Inaccurate MDS Coding for Falls, Pain Management, and High-Risk Medications
Penalty
Summary
Facility staff failed to ensure Minimum Data Set (MDS) assessments were accurately coded for two residents reviewed during a complaint survey. For one resident, a facility-reported incident showed that the resident was found seated on the floor beside the bed and was diagnosed with a non-displaced femoral neck impaction fracture of the left hip following an x-ray. Despite this fall with a major injury, the subsequent significant change MDS dated 11/4/25 did not code the fall with major injury in Section J1900C. Review of the resident’s Medication Administration Records for October and November 2025 showed administration of Tylenol on 10/31/25 at 9:30 PM, which fell within the 5-day look-back period for the MDS, but Section J0100 (prn pain) of the same significant change MDS did not capture the use of Tylenol. For another resident, review of a quarterly MDS with an assessment reference date of 10/15/25 showed that Section N0415 (High-Risk Drug Classes) documented the use of an opioid medication. However, review of the resident’s October 2025 Medication Administration Record did not show that the resident had been prescribed an opioid during that period. In both cases, MDS staff later confirmed that these were errors in MDS coding, demonstrating that the assessments did not accurately reflect the residents’ clinical status and medication use as documented in their medical records.

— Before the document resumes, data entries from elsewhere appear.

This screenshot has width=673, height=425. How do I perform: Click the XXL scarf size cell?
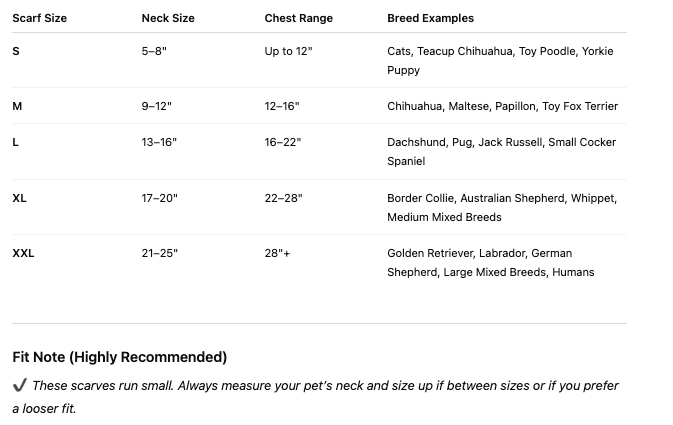point(23,253)
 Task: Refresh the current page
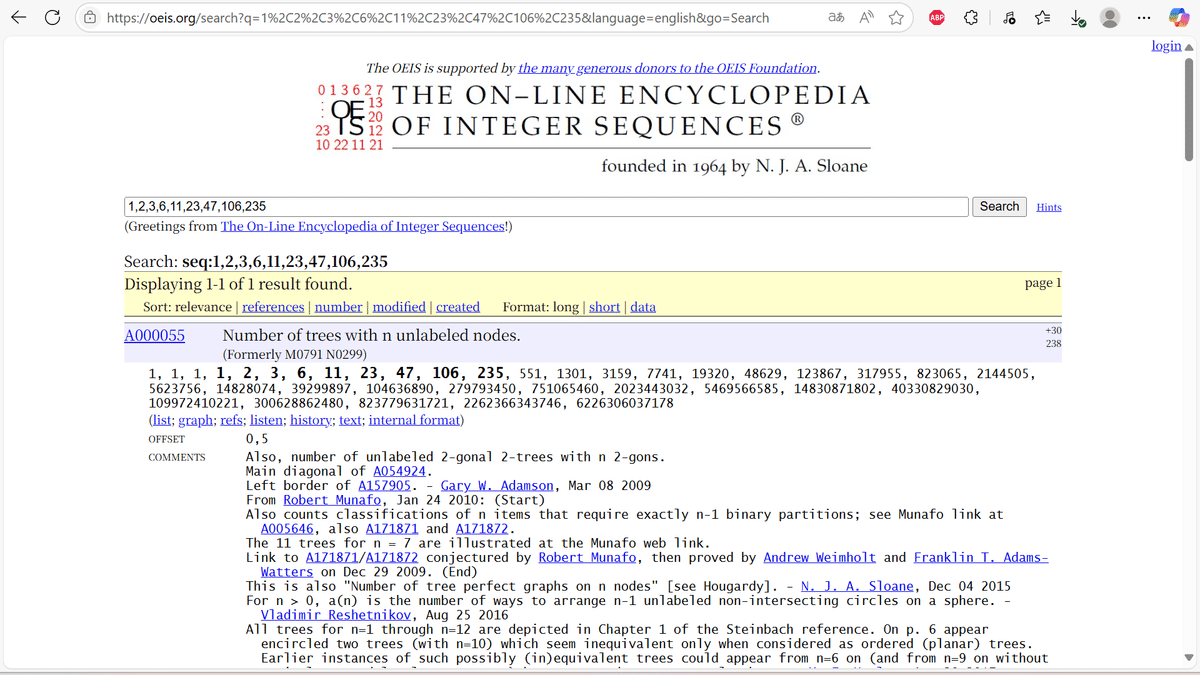(x=52, y=17)
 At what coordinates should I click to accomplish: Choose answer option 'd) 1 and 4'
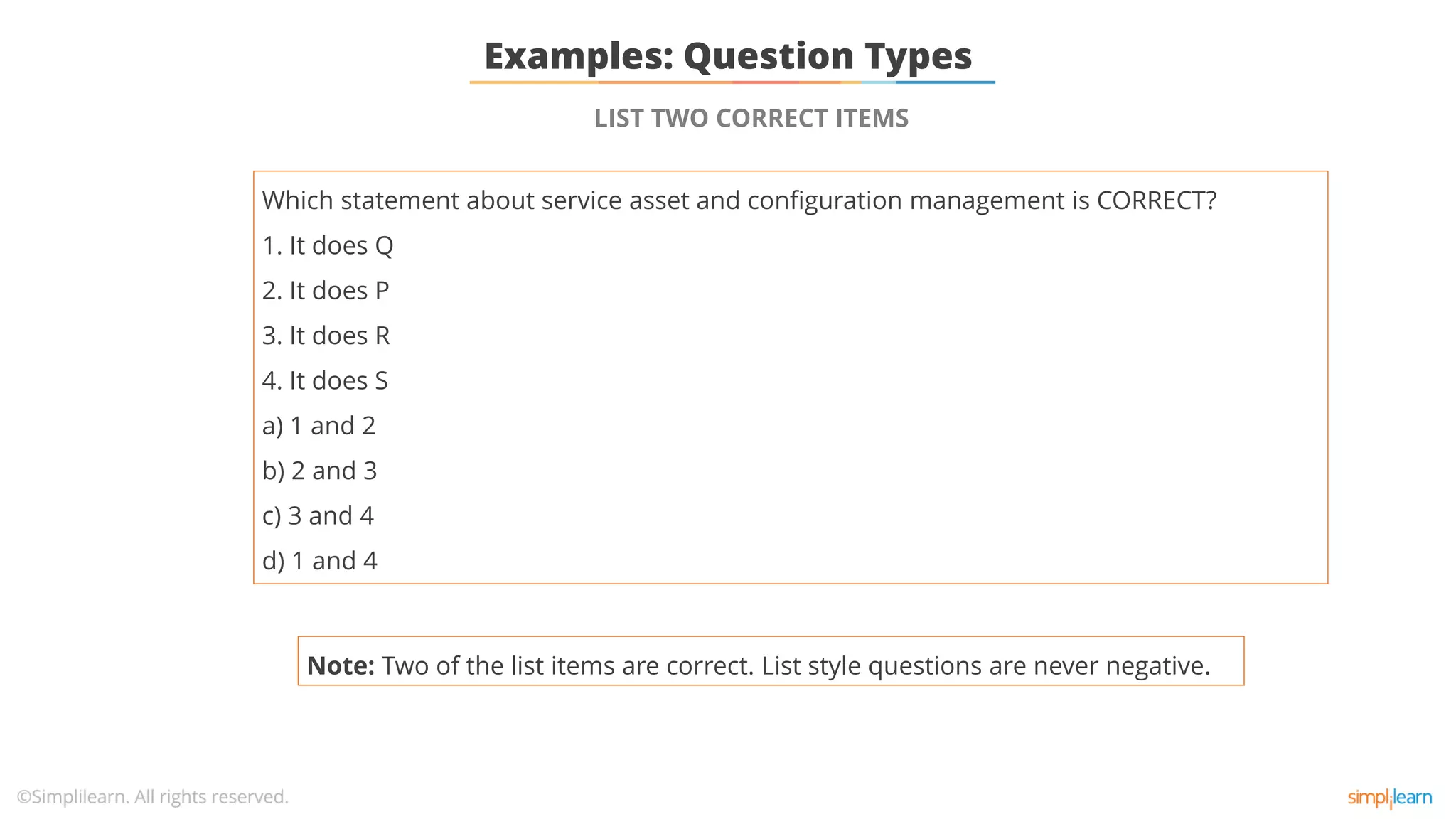point(319,561)
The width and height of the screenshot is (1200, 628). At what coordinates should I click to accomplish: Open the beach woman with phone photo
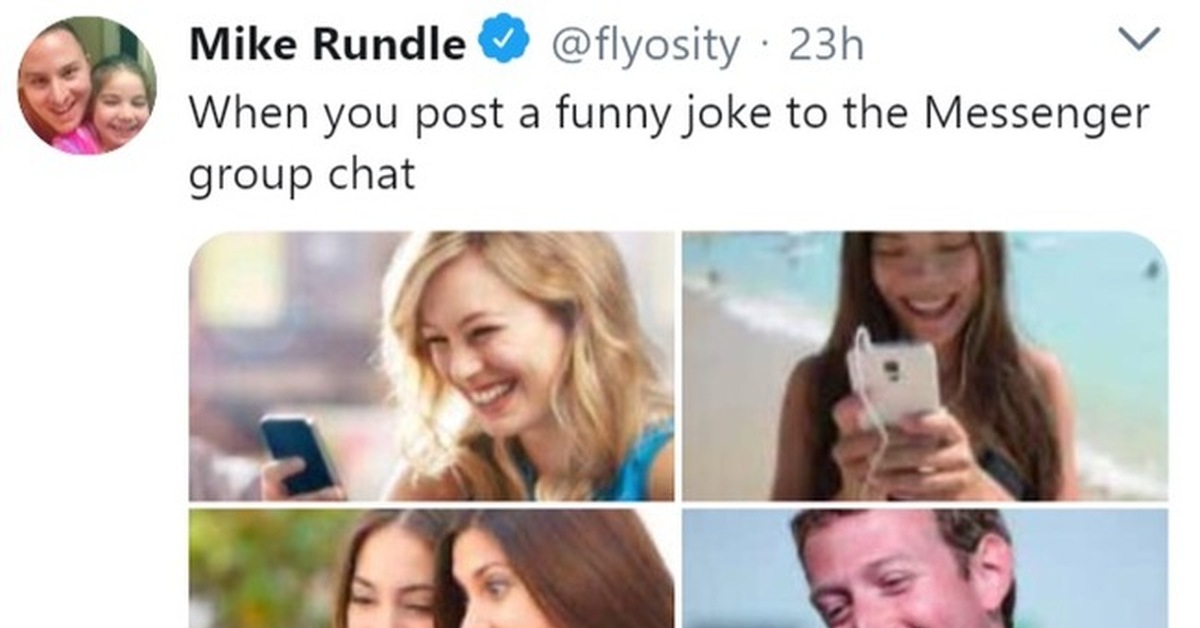[926, 366]
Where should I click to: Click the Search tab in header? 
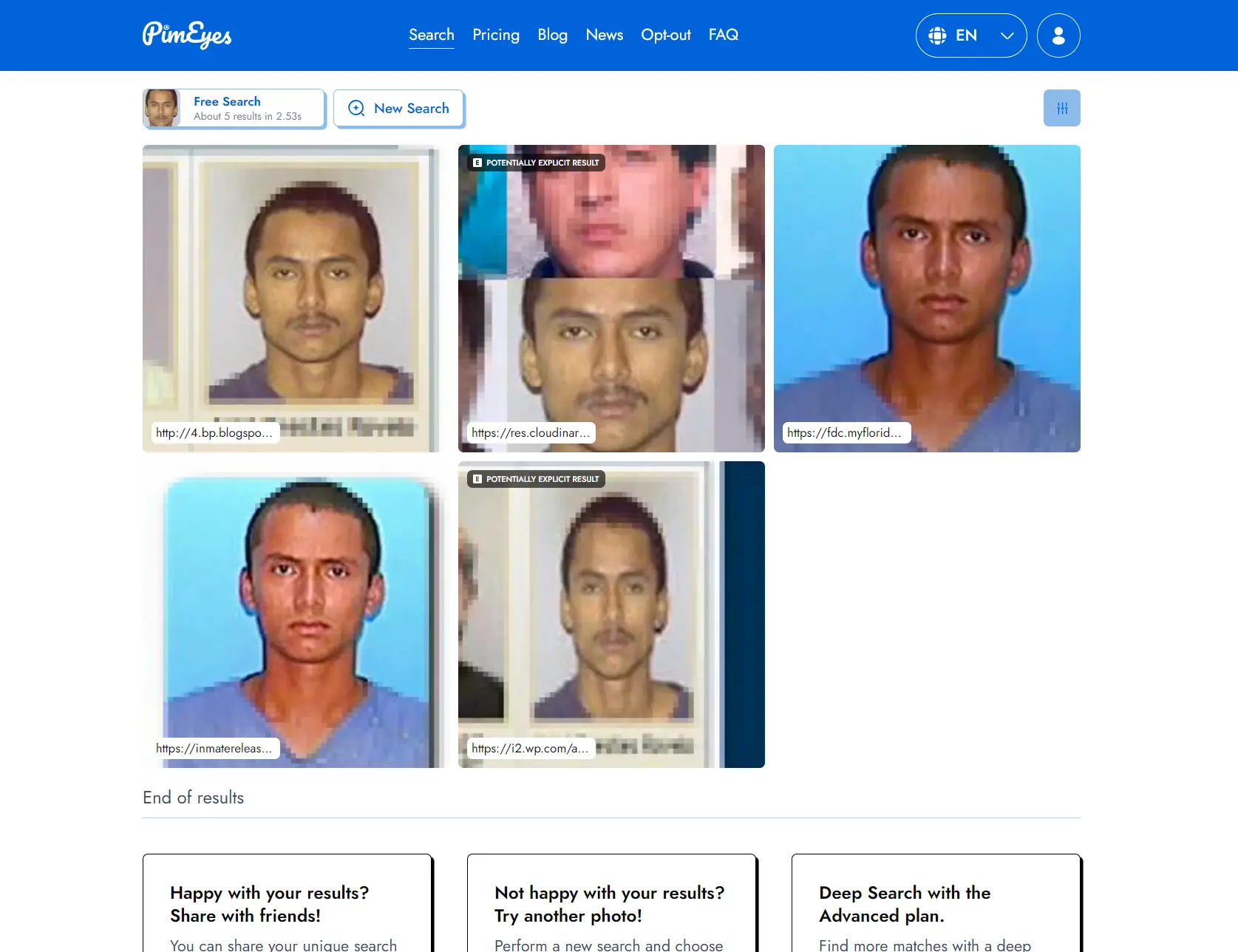click(431, 35)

Incomplete Documentation of Narcotic Administration on MAR
Penalty
Summary
The facility failed to maintain complete and accurate medical records in accordance with accepted professional standards for one resident receiving narcotic medication. The resident, admitted in March 2026, had a fall on 3/6/26 and was sent to the hospital on 3/9/26. Review of the March 2026 Medication Administration Record (MAR) showed documentation of a single 25 mg dose of Tramadol administered on 3/8/26 at 9:23 AM. However, review of the resident’s Controlled Drug Receipt/Record/Disposition Form, kept on the nurse’s medication cart and not in the medical record, showed that Tramadol 25 mg was administered three times between 3/8/26 and 3/9/26: at 11:00 AM and 9:00 PM on 3/8/26, and at 9:00 AM on 3/9/26. In interview, the DON stated that staff are expected to document narcotic administration on the MAR and confirmed that only one of the three Tramadol doses reflected on the controlled drug record was documented on the resident’s MAR. This discrepancy between the controlled substance record and the MAR, with missing documentation of two administered doses of Tramadol on the official medical record, constituted the failure to maintain a complete and accurate medical record for the resident.